§ **WORK REQUIRED**
Go to the line that contains "How do I perform: Click". Restate that line and each one after it exactly, through the end of the records, without pictures.

┌────────

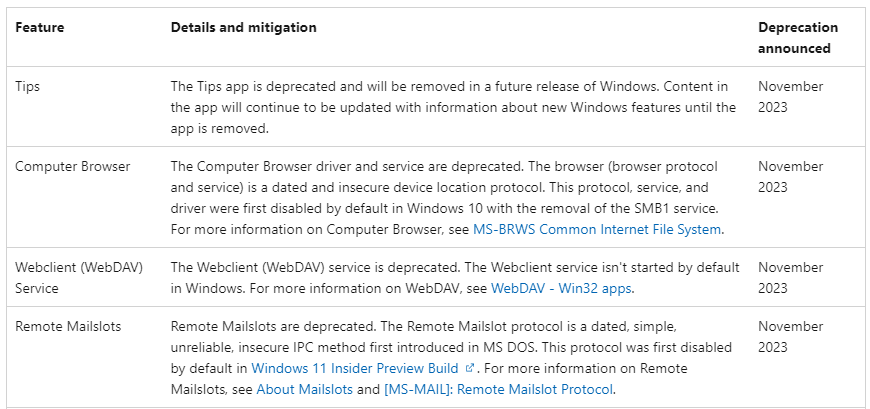Click the Webclient service deprecation description text

[x=455, y=268]
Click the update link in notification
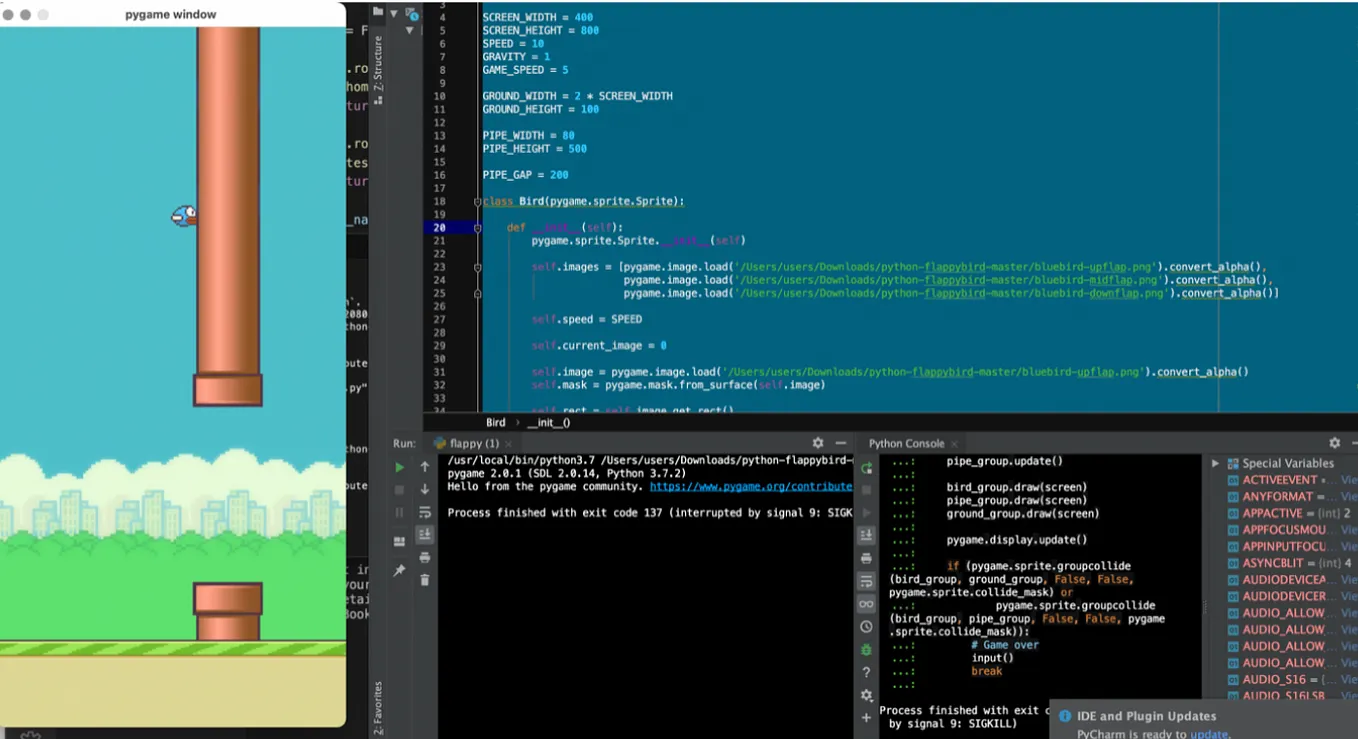1358x739 pixels. (x=1209, y=734)
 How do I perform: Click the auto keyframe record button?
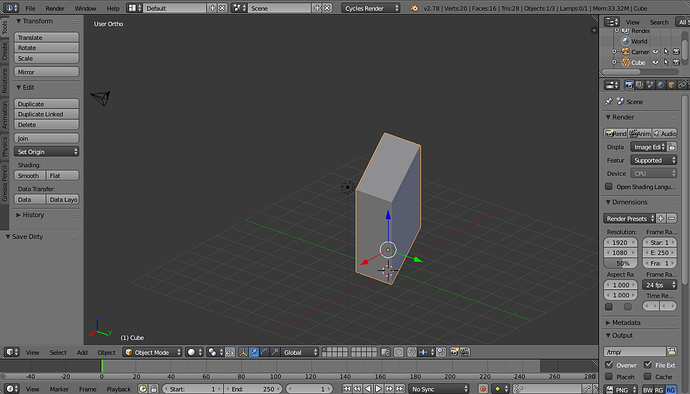pos(483,389)
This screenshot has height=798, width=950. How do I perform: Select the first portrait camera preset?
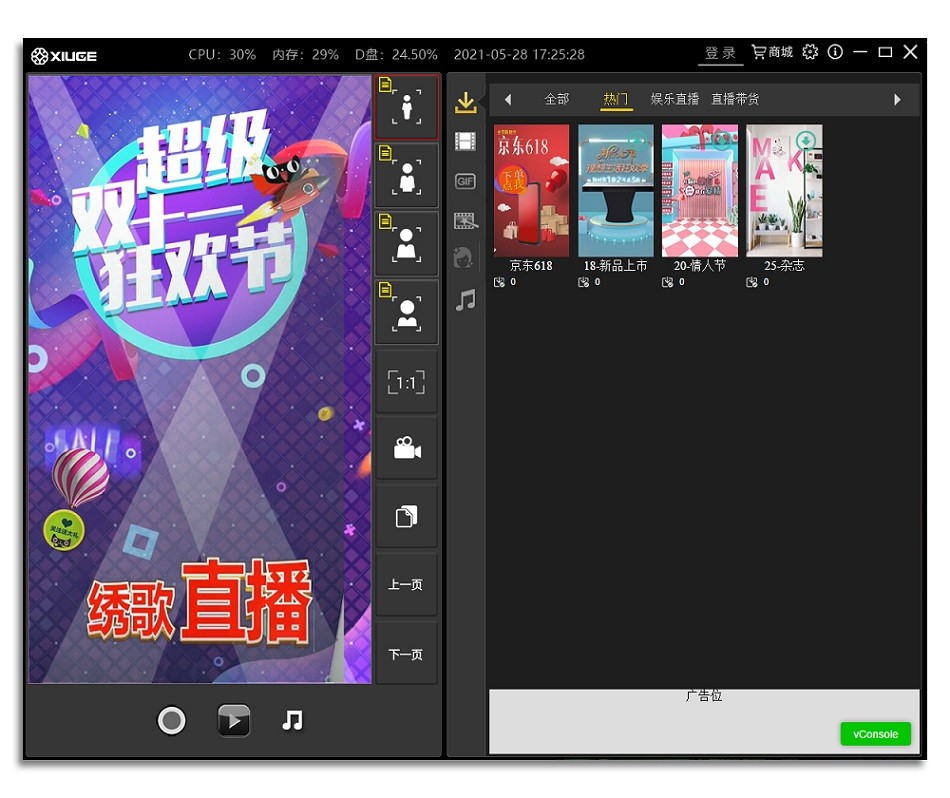point(406,105)
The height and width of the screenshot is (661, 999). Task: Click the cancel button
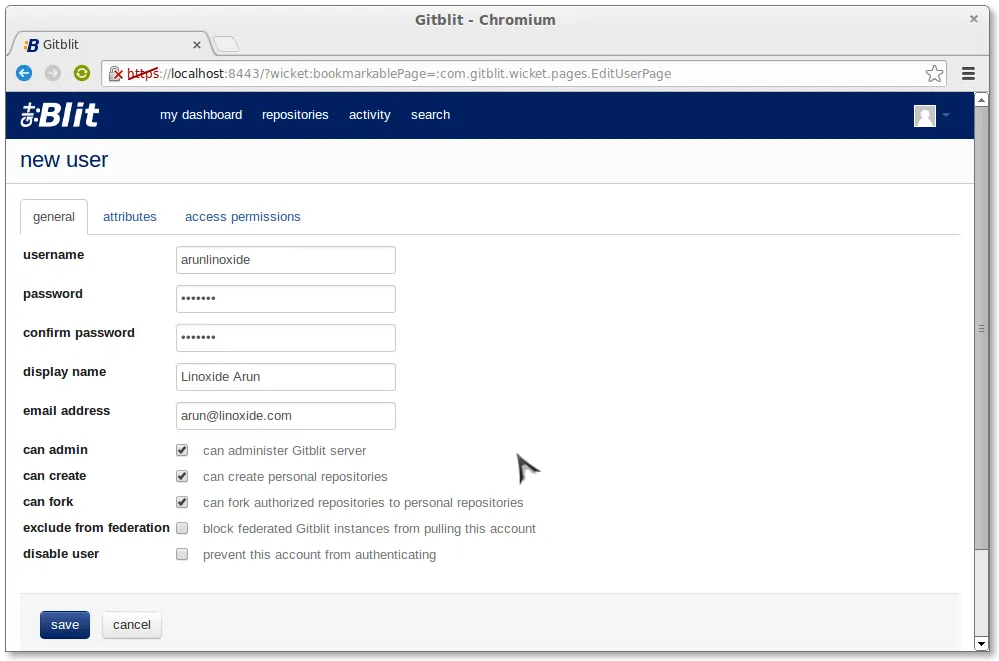pyautogui.click(x=132, y=625)
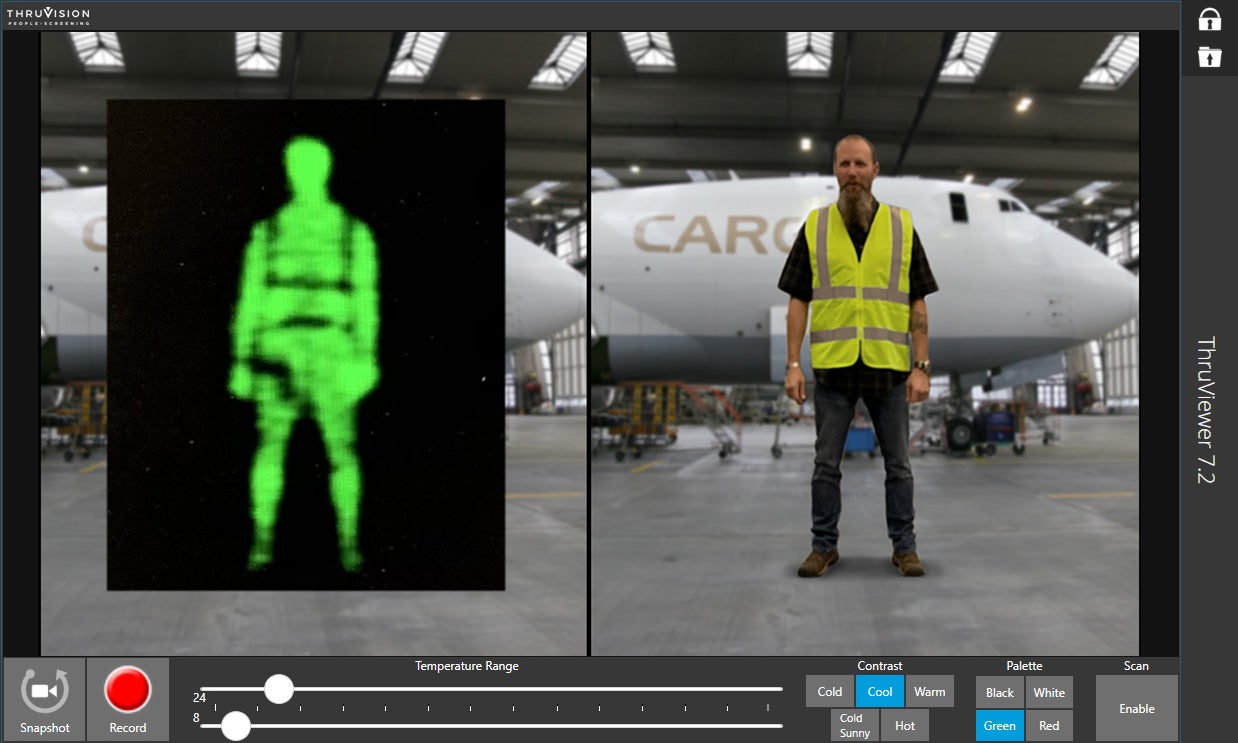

└────────

§ **TASK RESULT**
 How do I perform: Click the auto keyframe record button?
pos(483,389)
This screenshot has height=798, width=950. How do I perform: Select the first portrait camera preset?
point(406,105)
The height and width of the screenshot is (661, 999). Task: Click the cancel button
pyautogui.click(x=132, y=625)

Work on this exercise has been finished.